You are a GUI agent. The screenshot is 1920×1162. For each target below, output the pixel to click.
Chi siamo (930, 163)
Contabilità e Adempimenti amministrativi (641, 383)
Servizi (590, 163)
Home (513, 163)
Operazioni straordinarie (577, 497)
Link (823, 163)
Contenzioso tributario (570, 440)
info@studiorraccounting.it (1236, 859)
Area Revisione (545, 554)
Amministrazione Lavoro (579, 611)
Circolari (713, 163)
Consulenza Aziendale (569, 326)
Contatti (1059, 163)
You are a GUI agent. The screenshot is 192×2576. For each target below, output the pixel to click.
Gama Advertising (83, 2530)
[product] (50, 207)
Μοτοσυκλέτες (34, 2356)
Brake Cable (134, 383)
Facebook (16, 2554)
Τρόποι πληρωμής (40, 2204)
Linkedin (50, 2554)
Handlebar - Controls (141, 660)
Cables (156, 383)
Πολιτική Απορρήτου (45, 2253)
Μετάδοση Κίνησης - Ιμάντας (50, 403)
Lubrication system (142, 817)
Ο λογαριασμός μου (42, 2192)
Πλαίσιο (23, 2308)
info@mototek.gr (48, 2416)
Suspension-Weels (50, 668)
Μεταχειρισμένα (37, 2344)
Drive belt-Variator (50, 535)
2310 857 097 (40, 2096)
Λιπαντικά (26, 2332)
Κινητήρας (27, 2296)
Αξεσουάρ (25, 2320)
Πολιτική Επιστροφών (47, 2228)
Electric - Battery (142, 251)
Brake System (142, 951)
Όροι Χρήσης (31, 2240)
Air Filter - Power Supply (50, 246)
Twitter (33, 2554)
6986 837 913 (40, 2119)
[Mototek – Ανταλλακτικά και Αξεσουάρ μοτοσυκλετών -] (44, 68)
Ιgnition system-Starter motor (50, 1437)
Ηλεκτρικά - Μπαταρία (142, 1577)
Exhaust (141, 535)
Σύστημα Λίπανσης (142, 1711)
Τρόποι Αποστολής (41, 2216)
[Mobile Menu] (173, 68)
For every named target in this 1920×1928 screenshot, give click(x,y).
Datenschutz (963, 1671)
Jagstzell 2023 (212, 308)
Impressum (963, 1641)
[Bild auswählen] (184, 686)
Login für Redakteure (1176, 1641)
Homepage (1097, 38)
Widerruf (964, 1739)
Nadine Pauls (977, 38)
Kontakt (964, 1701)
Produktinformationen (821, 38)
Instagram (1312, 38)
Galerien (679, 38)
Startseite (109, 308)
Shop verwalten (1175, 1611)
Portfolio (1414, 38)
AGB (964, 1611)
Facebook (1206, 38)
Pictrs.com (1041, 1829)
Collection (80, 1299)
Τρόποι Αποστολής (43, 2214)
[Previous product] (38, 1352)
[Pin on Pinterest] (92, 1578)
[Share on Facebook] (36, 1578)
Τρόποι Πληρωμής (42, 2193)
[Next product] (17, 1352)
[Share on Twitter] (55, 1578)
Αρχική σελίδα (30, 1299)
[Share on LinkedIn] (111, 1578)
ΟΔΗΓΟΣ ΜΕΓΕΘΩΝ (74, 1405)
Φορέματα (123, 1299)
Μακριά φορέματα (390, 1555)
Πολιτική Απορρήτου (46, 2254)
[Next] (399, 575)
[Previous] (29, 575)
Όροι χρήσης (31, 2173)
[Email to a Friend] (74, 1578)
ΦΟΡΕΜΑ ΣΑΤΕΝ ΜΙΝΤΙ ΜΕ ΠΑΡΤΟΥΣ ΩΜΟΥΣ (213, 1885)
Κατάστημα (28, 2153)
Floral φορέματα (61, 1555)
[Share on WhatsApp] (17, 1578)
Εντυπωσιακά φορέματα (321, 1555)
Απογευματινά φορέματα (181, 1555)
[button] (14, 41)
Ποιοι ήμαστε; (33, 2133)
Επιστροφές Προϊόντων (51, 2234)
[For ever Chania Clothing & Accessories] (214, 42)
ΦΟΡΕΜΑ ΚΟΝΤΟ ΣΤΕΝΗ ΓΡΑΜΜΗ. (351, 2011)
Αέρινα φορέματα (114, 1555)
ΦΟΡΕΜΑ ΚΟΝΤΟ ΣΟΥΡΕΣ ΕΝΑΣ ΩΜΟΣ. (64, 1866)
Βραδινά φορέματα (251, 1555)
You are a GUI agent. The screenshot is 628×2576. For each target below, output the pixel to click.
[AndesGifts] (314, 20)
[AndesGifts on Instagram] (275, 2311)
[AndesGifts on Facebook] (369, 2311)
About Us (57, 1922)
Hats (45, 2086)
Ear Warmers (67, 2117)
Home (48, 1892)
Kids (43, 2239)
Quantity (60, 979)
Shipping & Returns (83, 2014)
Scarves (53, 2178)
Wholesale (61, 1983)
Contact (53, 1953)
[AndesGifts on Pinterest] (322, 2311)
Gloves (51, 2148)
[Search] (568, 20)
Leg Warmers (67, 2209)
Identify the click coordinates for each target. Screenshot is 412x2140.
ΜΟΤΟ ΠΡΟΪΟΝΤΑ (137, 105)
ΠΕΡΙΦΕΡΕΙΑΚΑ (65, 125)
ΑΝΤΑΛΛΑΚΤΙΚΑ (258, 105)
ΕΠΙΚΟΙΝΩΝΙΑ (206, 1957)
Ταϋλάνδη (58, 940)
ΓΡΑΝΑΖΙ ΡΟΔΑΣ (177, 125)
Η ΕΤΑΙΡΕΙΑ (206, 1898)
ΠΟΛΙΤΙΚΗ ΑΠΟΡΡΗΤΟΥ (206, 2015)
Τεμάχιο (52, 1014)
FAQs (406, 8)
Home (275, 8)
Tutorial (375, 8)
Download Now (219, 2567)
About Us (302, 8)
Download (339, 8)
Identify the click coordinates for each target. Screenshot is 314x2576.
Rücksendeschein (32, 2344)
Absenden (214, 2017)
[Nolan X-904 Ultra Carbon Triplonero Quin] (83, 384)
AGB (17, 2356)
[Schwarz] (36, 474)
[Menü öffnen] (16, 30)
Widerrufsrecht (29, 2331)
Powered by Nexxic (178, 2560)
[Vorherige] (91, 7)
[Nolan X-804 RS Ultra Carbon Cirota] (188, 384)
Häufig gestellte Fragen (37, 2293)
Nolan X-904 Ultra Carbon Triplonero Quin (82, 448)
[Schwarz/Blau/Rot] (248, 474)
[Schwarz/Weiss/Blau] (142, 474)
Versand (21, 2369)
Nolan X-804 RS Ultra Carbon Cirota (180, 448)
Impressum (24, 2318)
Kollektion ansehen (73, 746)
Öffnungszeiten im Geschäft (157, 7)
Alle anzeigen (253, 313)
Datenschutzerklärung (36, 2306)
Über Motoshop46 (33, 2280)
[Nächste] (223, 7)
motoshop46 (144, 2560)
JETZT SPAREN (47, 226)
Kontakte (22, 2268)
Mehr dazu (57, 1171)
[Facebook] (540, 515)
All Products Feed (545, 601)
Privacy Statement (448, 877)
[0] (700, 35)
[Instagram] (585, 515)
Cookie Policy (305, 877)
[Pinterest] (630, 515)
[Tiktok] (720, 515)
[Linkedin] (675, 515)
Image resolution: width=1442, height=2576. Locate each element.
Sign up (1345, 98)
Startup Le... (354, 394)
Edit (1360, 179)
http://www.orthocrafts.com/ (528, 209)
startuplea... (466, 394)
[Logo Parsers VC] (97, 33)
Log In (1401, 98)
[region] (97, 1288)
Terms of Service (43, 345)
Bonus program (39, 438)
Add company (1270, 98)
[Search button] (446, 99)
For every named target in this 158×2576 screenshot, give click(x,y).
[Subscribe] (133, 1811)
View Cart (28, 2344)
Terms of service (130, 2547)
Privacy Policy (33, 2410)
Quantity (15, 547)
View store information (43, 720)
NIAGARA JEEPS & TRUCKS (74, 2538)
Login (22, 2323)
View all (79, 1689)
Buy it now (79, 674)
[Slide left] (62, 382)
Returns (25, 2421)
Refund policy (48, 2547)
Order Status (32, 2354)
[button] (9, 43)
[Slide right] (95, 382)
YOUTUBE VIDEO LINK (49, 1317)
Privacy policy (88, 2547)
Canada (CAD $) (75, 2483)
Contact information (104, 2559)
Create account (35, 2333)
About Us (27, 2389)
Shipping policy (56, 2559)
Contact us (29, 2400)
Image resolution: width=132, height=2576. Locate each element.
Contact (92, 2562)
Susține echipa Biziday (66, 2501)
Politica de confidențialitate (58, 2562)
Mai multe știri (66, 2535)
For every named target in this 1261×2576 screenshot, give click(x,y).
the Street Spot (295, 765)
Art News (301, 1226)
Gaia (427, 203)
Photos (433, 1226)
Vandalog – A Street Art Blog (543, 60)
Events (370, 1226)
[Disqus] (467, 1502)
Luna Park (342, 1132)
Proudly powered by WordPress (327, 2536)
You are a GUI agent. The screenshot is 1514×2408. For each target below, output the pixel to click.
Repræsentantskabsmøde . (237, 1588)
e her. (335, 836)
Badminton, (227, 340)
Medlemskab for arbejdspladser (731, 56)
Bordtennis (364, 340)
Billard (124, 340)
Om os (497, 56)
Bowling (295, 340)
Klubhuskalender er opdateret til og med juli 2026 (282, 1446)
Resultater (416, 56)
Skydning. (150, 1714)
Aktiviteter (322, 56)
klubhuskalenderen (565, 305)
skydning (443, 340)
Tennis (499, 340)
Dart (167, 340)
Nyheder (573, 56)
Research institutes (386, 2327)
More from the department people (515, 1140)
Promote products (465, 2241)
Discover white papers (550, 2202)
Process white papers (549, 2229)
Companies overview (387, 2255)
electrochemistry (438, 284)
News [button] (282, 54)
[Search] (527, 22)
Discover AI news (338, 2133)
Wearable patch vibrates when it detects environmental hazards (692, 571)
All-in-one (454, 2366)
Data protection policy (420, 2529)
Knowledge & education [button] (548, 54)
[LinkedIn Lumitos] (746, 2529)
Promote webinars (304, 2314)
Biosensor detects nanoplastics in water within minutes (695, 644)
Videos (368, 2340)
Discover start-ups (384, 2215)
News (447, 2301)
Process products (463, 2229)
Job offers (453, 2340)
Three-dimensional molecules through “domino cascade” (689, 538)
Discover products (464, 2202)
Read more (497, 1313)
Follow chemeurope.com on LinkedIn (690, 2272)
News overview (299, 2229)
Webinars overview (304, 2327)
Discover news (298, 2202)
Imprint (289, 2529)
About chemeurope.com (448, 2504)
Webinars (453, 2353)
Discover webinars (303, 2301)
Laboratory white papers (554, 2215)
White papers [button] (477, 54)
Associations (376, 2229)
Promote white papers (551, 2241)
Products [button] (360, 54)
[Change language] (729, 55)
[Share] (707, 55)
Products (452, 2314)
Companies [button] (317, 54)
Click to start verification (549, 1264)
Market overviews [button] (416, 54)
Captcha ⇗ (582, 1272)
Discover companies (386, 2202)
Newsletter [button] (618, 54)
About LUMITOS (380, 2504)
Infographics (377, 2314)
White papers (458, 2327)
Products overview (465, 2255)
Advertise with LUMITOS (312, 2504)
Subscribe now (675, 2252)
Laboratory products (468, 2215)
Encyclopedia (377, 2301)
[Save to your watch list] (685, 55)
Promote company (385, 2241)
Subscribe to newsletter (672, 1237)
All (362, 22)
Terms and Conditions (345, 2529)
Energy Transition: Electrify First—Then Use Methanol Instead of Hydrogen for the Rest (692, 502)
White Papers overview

.....

_Exercise directions:_ All lines above from the line with "About Us (302, 8)" through the line with "[Nolan X-804 RS", both included, are to be set down exactly, with nothing else.

_Task output:_
About Us (302, 8)
Download (339, 8)
Identify the click coordinates for each target. Screenshot is 314x2576.
Rücksendeschein (32, 2344)
Absenden (214, 2017)
[Nolan X-904 Ultra Carbon Triplonero Quin] (83, 384)
AGB (17, 2356)
[Schwarz] (36, 474)
[Menü öffnen] (16, 30)
Widerrufsrecht (29, 2331)
Powered by Nexxic (178, 2560)
[Vorherige] (91, 7)
[Nolan X-804 RS Ultra Carbon Cirota] (188, 384)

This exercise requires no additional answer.